Men with inadequate diets or who smoke may damage the DNA of their sperm as well as the DNA in the rest of their cells. When the level of dietary Vitamin C is insufficient to keep seminal fluid Vitamin C at an adequate level, the oxidative lesions in sperm DNA are increased 250 percent. 15 Male smokers, compared to non-smokers, have more oxidative lesions in sperm DNA16 and more chromosomal abnormalities in sperm. 17 Smoking by fathers, therefore, may plausibly increase the risk of birth defects and childhood cancer in offspring. 18 A new epidemiological study suggests that the rate of childhood cancers is increased in offspring of male smokers, e.g., acute lymphocytic leukemia, lymphoma, and brain tumors are increased three to four times. 19

The authors estimate that unbalanced diets (e.g., low intake of fruits and vegetables) account for about one-third of cancer risk, in agreement with the earlier estimate of researchers R. Doll and R. Peto. 20 [See Misconception #3.] There has been considerable interest in calories (and dietary fat) as a risk factor for cancer, in part because caloric restriction markedly lowers the cancer rate and increases life span in rodents. 21

Chronic inflammation from chronic infection, a major contributor to cancer, 22 results in release from white cells of oxidants that are mutagens.

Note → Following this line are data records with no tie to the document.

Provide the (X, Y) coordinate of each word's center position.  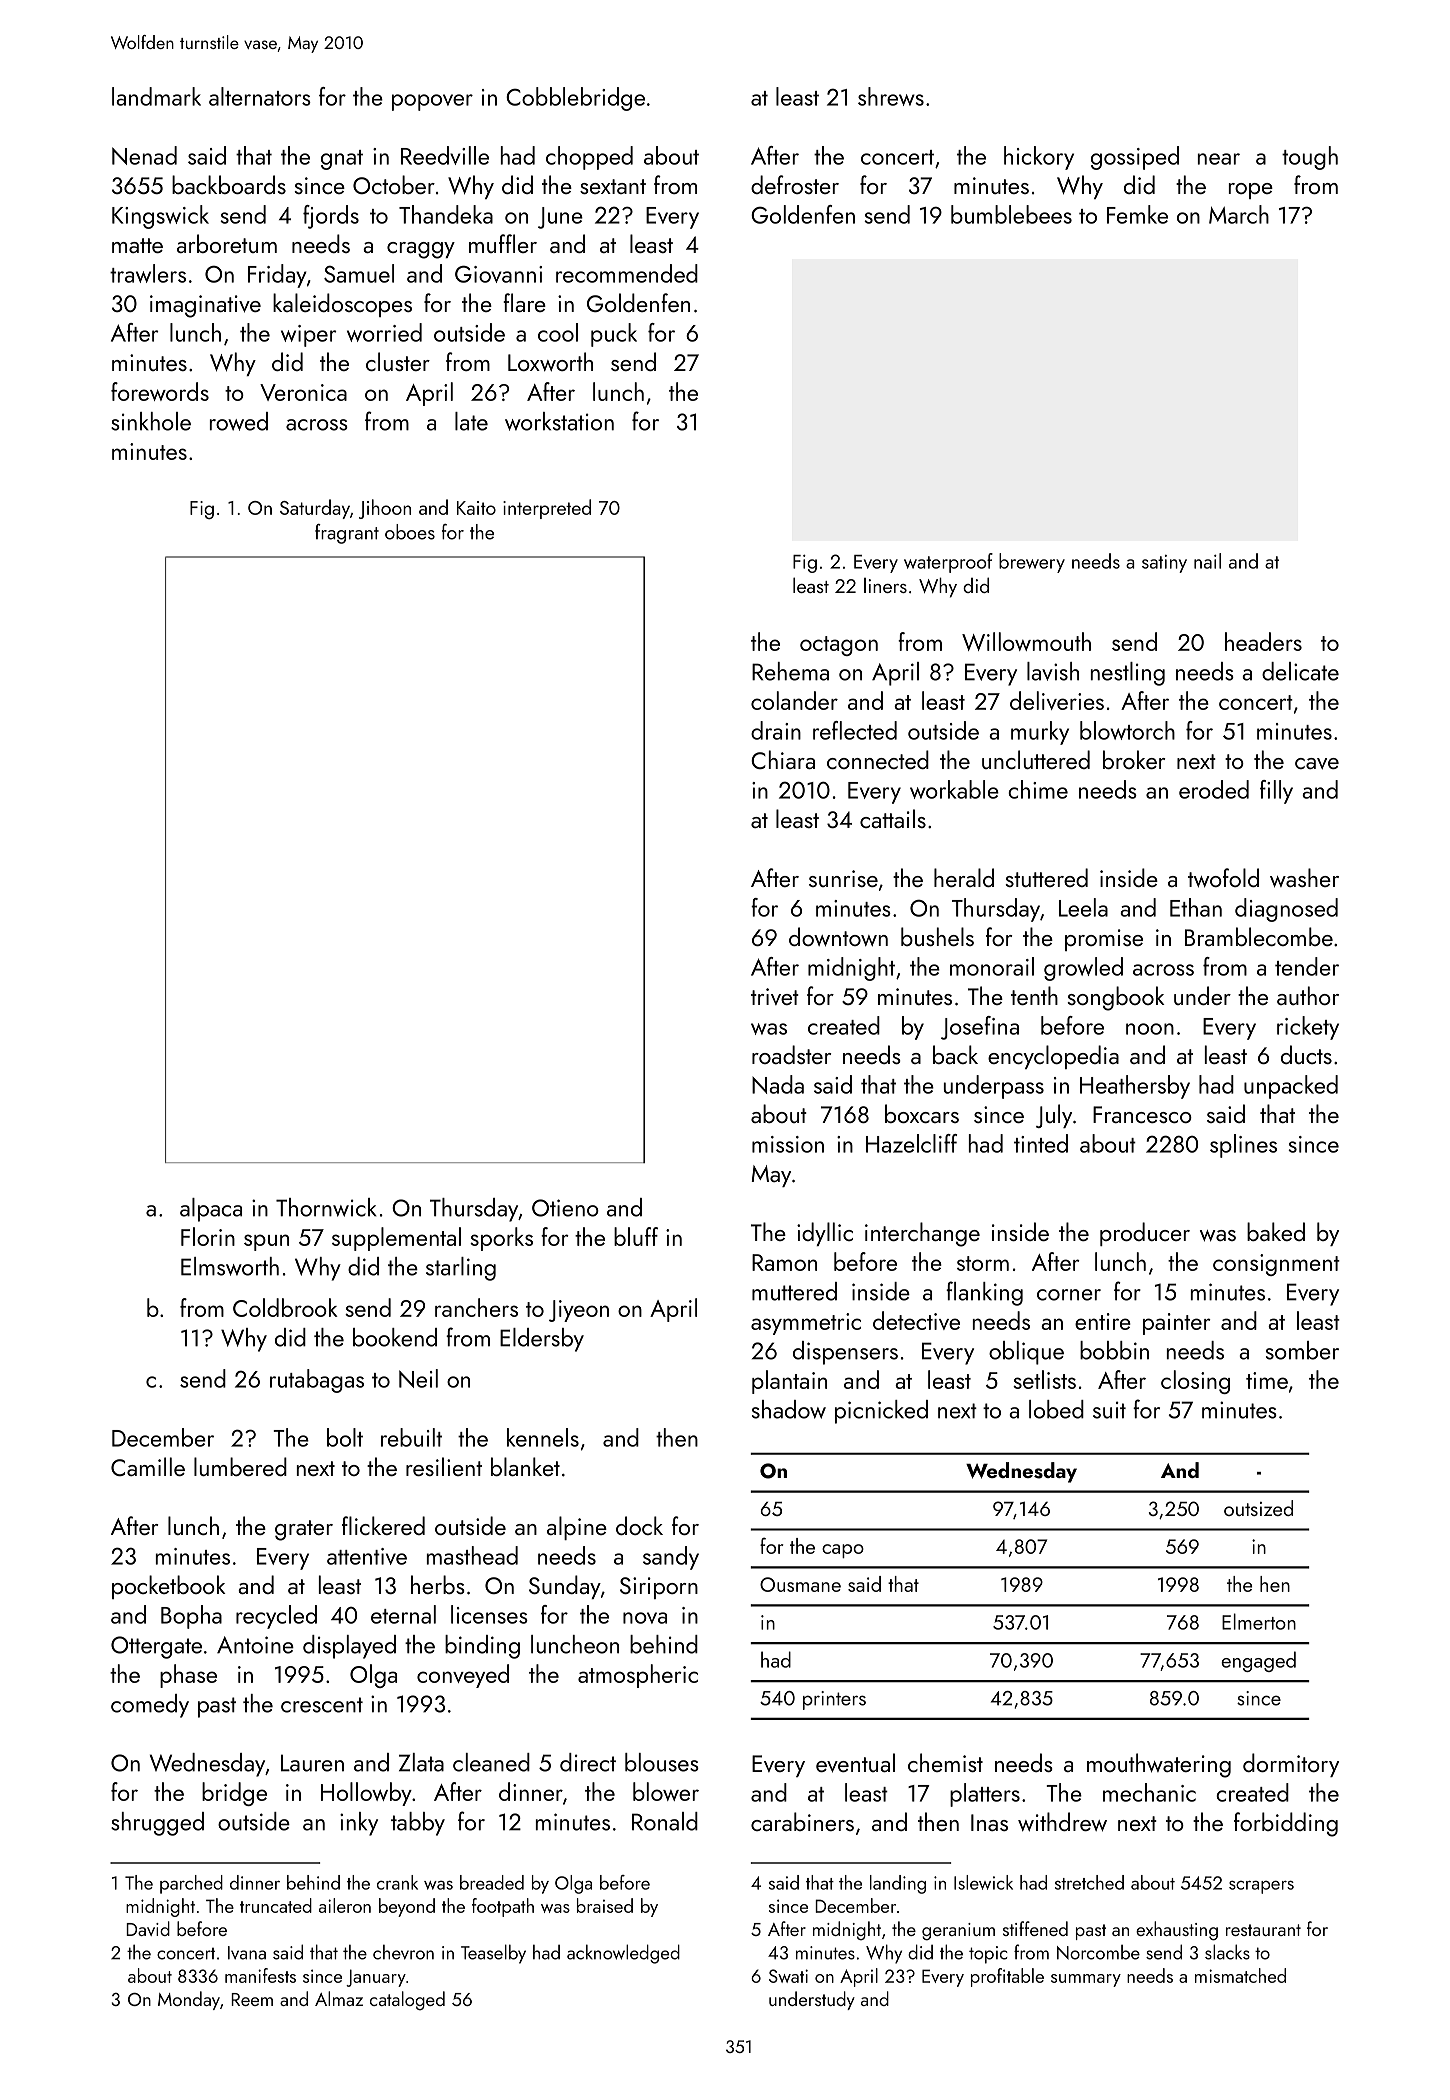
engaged (1258, 1661)
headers (1263, 641)
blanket (525, 1466)
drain (776, 730)
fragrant (347, 534)
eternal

White cells and other phagocytic cells of the immune system combat bacteria, parasites and virus-infected cells by destroying them with potent, mutagenic oxidizing agents. The oxidants protect humans from immediate death from infection, but they also cause oxidative damage to DNA, chronic cell killing with compensatory cell division, and mutation23 and thus contribute to the carcinogenic process. Antioxidants appear to inhibit some of the pathology of chronic inflammation. Chronic infections cause about 21 percent of new cancer cases in developing countries and 9 percent in developed countries. 24

Reproductive hormones play a large role in cancer, including breast, prostate, ovary and endometrium (the inner lining of the uterus), 25 contributing to as much as 20 percent of all cancer. Many lifestyle factors such as reproductive history, lack of exercise, obesity and alcohol intake influence hormone levels and therefore increase risk. 26

Other causal factors in human cancer are excessive alcohol consumption, excessive sun exposure, and viruses. Genetic factors also play a significant role and interact with lifestyle and other risk factors. Biomedical research is uncovering important genetic variation in humans.